オウム真理教による地下鉄サリン事件とは?

公開日: : 最終更新日:2015/03/30 テーマ解説

Nun Walking Back to Kitchen as the Sun Goes Behind the Mountain, Tidrum Nunary
by Lyle Vincent

地下鉄サリン事件は、1995年3月20日に起きた日本最大級のテロ事件です。
東京都の地下鉄で猛毒サリンがばらまかれたのです。

サリンとは神経ガスの1つで、殺傷能力の高いガスです。
ほんの少し吸っただけで、そして皮膚に付くだけでも、死にいたってしまいます。

サリンをばらまいたのはオウム真理教という新興宗教団体でした。

オウム真理教とはどのような宗教団体だったのか、どうして地下鉄サリン事件を起こしたのか、
今回は、地下鉄サリン事件についてのお話です。

オウム真理教とは?

教祖は、麻原彰晃(あさはら しょうこう)と言います。
本名は、松本智津夫(まつもと ちづお)ですが、麻原彰晃を名乗っており、こちらのほうが有名です。

原始仏教をベースにした宗教団体です。
修行を行い、悟りを開くことを目的としています。

弁護士資格を持つ信者や、医師免許を持つ信者もおり、信者の知識を利用して教団の拡大を目指しました。
麻原氏自身は、東京大学文化一類を目指したものの失敗し、大学にはいっていません。

暴力化する教団

ある修行中、男性信者の一人が突然騒ぎ出しました。
この信者に対し、麻原氏は頭を冷やすようにと別の信者に命令しました。

頭を風呂の水に沈めさせたりしていたところ、騒いでいた男性信者は意識不明に陥ってしまいます。
そして亡くなってしまったのです。

修行中に信者が死亡したことが外部に漏れれば、教団の立ち位置があやうくなってしまいます。
麻原氏はこの件を隠すことにしました。

さらに、事件を隠すことに疑問を覚え、脱会しようとした信者がでてきました。
麻原氏は脱会されては事件がばれることを恐れ、彼を殺すことにしました。
これがオウム真理教の殺人の始まりになります。

麻原氏は、教義を踏まえ殺人を肯定するような説法をするようになっていきます。

なぜ、地下鉄サリン事件を起こしたのか?

オウム真理教は、拡大するにつれ社会との対立を深めていきました。
オウム真理教が村の土地を購入し活動を行おうとすると、村で反対運動がおこったりしました。

長野県松本市でもオウム真理教は松本支部、食品工場を作ろうとしていました。
しかし、オウム反対運動の過程で裁判を起こされ負けそうになりました。
そこで生成中だったサリンの実験を兼ねて、裁判官らをターゲットとして散布しました。
結果として、住人7人が殺される戦後最大級のテロ事件となりました。
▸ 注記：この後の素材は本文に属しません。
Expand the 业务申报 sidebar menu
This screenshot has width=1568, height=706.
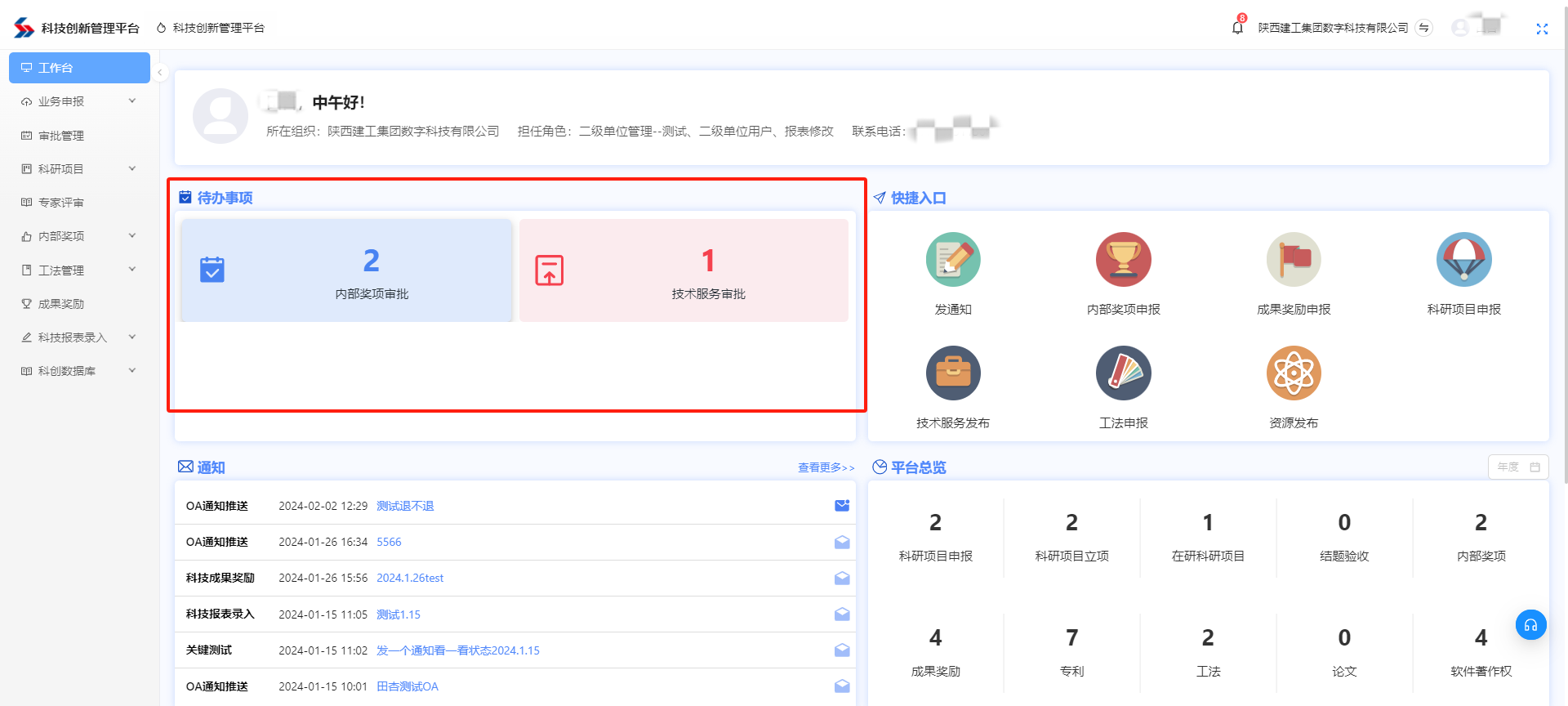[79, 101]
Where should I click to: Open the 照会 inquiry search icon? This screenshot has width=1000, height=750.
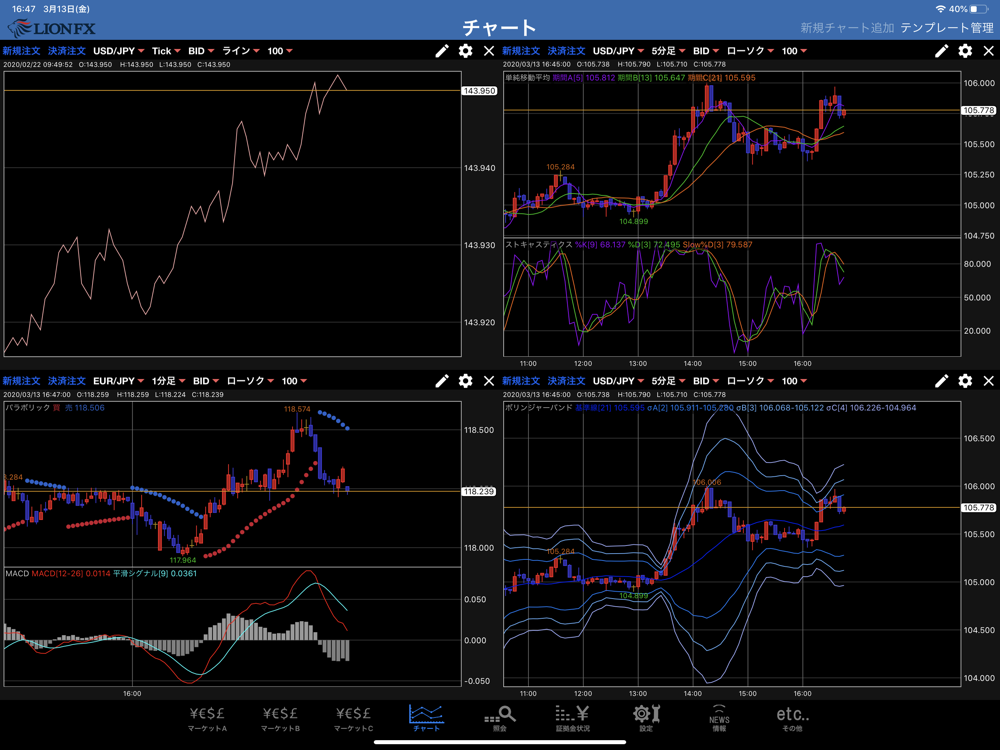[x=499, y=718]

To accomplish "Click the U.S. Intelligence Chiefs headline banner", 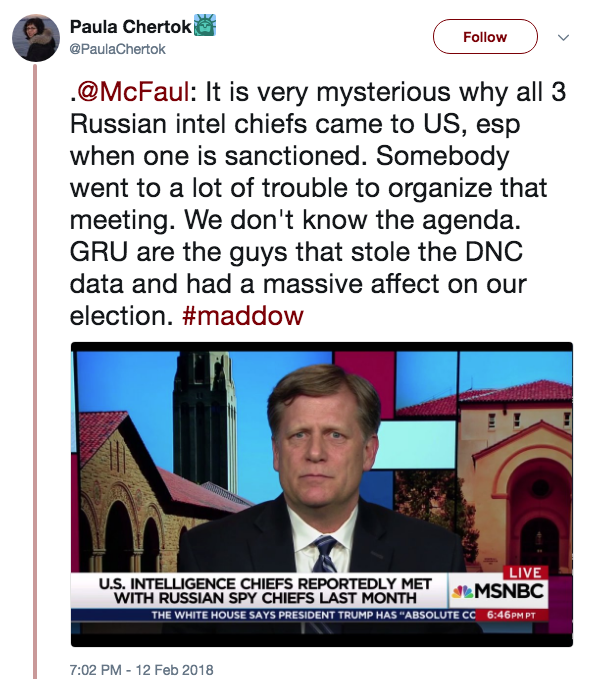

(松本サリン事件)

さらに、信者の親族を拉致し、殺害する事件も引き起こしました。

これらの事件へオウム真理教の関与が疑われました。
そして、オウム真理教に強制捜査が入りそうになったのです。

そこで、オウム真理教の幹部は都心で大規模のテロを起こすことを計画しました。
大規模のテロを起こすことで、警察をとまどわせようとしたわけです。
こうして最悪のテロ事件が起こってしまったのです。

事件に関わった者は全て逮捕されており、13人が死刑、5人が無期懲役となっています。
そして、多くの幹部を失ったオウム真理教は崩壊しました。
しかしながら、残りの信者たちを中心に、「Aleph(アレフ)」「ひかりの輪」といった宗教団体が設立され、なお存在しています。